The Consortium


Peru Update: Raid Bolsters Fujimori's Polls

By Sam Parry

Buoyed by the commando-style raid that freed 71 hostages and killed all 14 Tupac Amaru rebels, Peruvian president Alberto Fujimori is enjoying a resurgence in his poll numbers. But Fujimori's post-assault bounce -- up 30 points from a pre-attack low of 38 percent -- comes amid growing concerns in Peru and Washington that the South American country's already sorry human rights record might get worse.

The April 22 raid ended a four-month siege of the Japanese ambassador's residence in Lima, after the Tupac Amaru rebels were persuaded to release more than 80 percent of their original captives. The rebels then held back from executing the remaining hostages, but the army commandos showed no mercy, even after some rebels surrendered. All the rebels were shot to death, some apparently in execution style. They were buried in secret mass graves with their families barred from viewing the bodies.

The U.S. State Department has continued to endorse Fujimori's hard-line reaction to the embassy seizure, but there is growing speculation that the attack may presage more repression in a Peruvian society already strained by poverty, political violence and widespread drug trafficking that implicates the government as well as guerrilla forces.

Asked about the government's record of human rights abuses, Tom Casey, State Department spokesman for Peruvian affairs, stated only that the United States maintains an "on-going dialogue with the Peruvian government" to address human-rights questions.

The latest State Department human rights report, however, was uncharacteristically blunt about the brutality in Peru.

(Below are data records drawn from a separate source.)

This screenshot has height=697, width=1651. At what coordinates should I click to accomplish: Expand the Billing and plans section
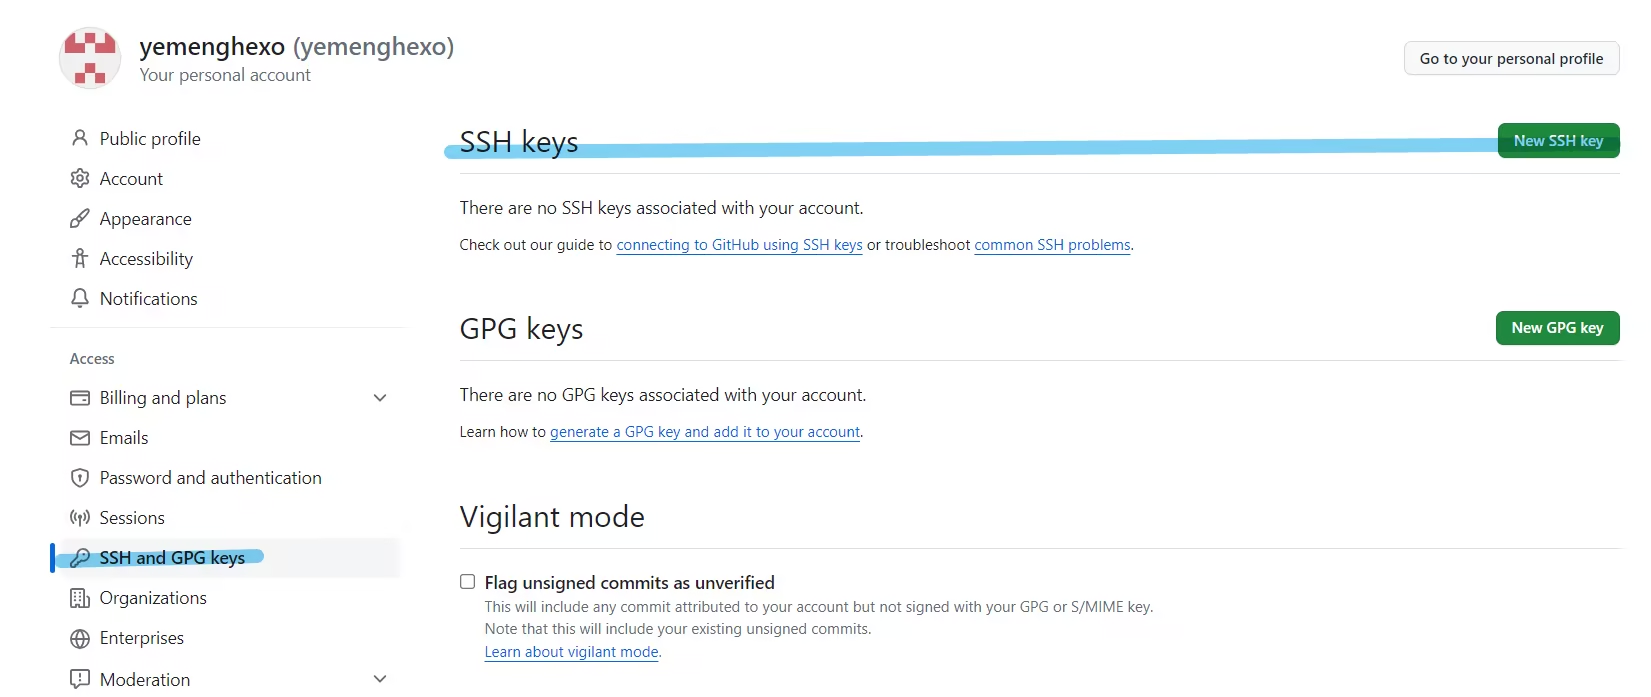pos(380,398)
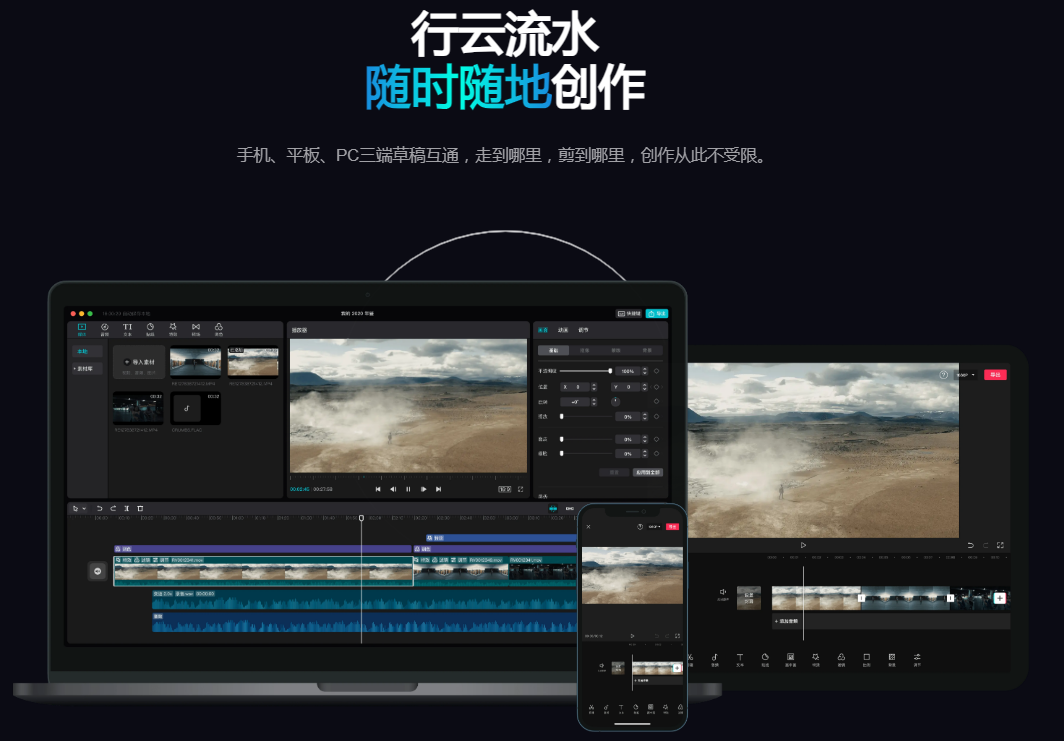Switch to the 动画 (Animation) tab

561,330
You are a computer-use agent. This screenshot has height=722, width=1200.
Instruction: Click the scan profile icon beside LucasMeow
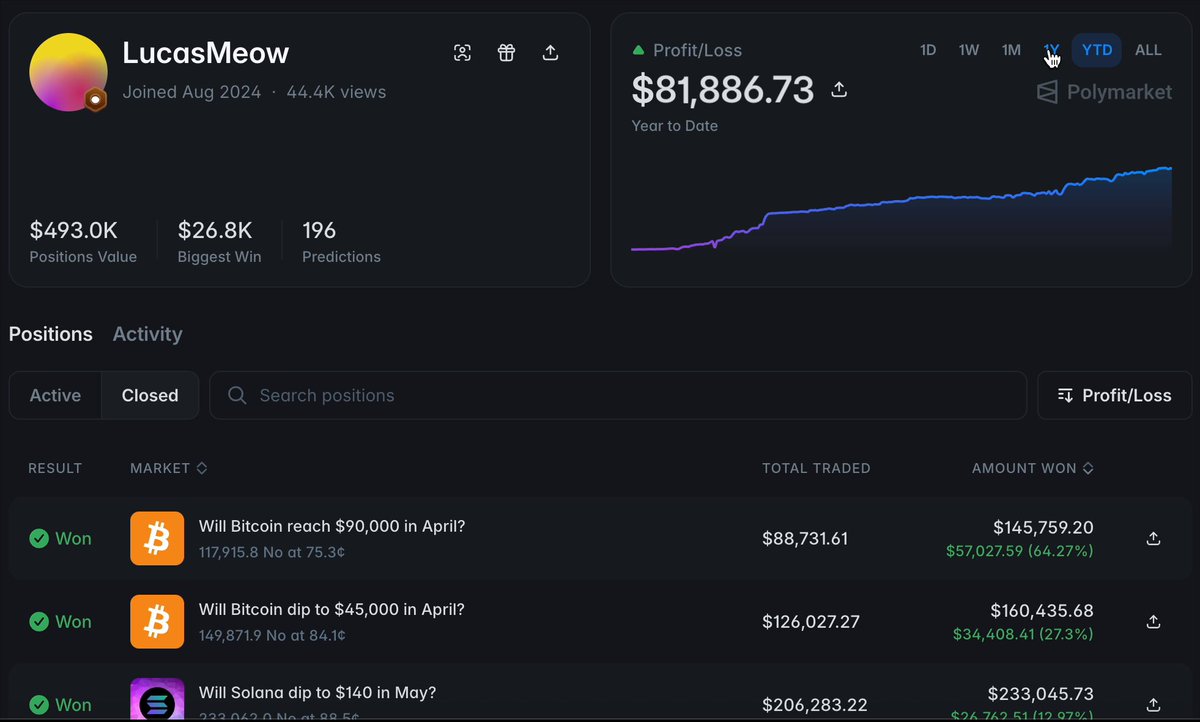point(462,53)
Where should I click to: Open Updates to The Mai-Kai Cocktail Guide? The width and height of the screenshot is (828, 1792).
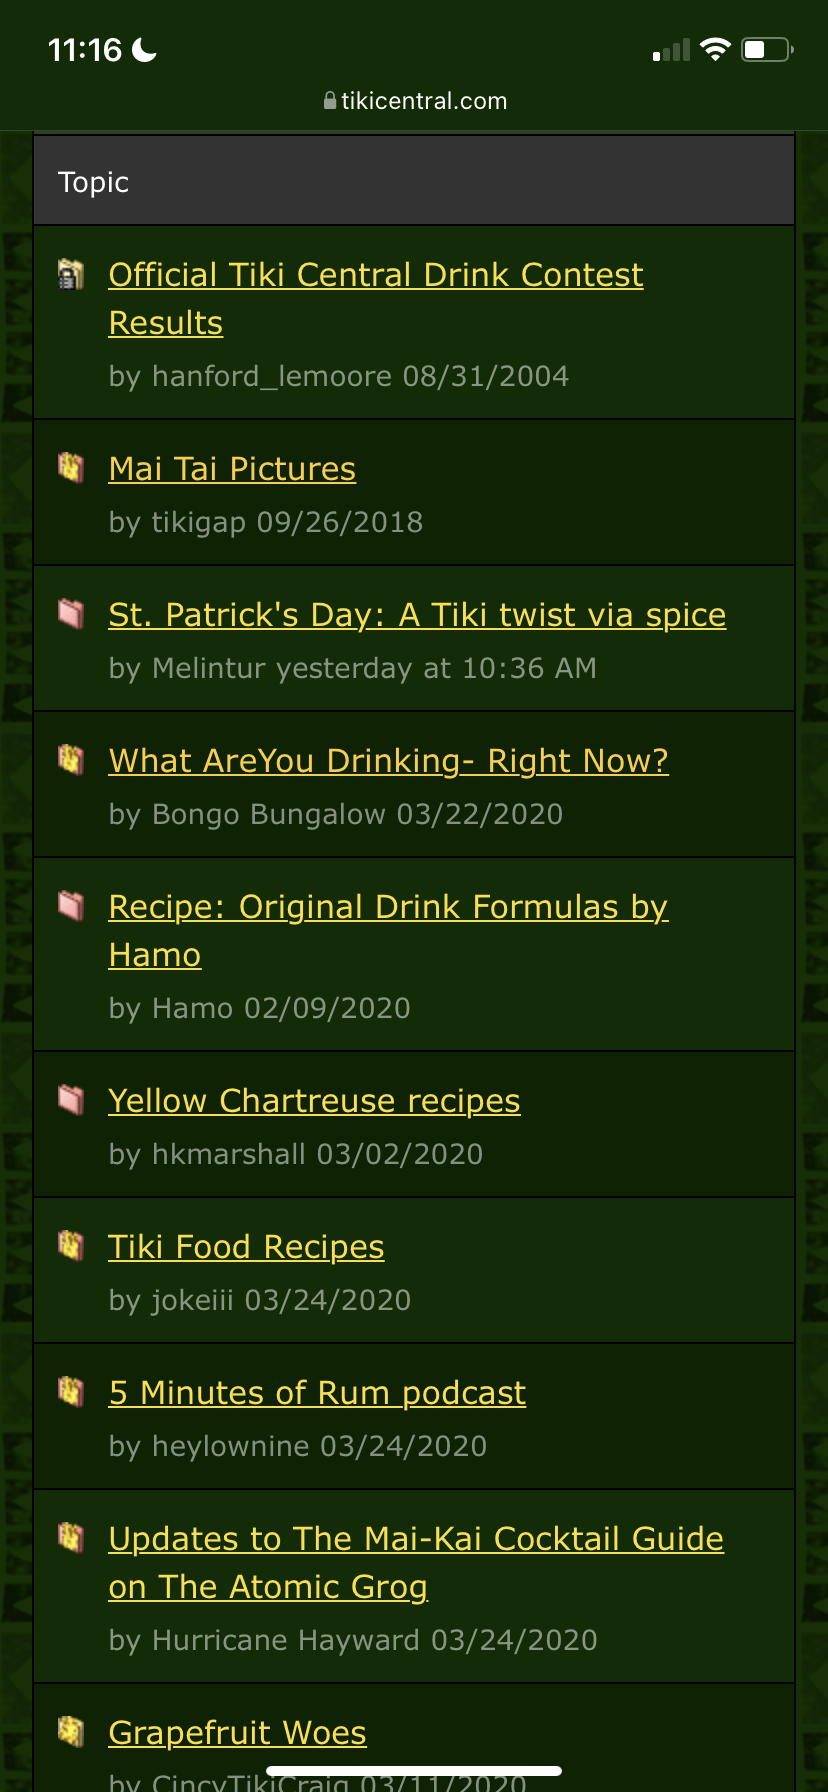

The report cited dozens of human rights infractions, including "extrajudicial killings, disappearances, torture, and beatings." Fujimori's government also was shaken this spring by reports of sadistic torture and grisly murders committed by Peru's intelligence services to cover up their role in "death squad" operations.

In a May 12, opinion article in the Los Angeles Times, Michael Shifter from the Inter-American Dialogue argued that "Fujimori's luck and daring have, for the moment, partly cleared the air of these troubling elements. But his triumphalism may be deceptive, ephemeral, even perilous."

Shifter noted that Peru's human rights picture has been "deteriorating" and the raid "may serve to fortify hard-liners in the military who wanted to use force from the outset." In Shifter's view, the danger is that peaceful approaches to solving Peru's complex problems of poverty and political violence "may now be given less attention."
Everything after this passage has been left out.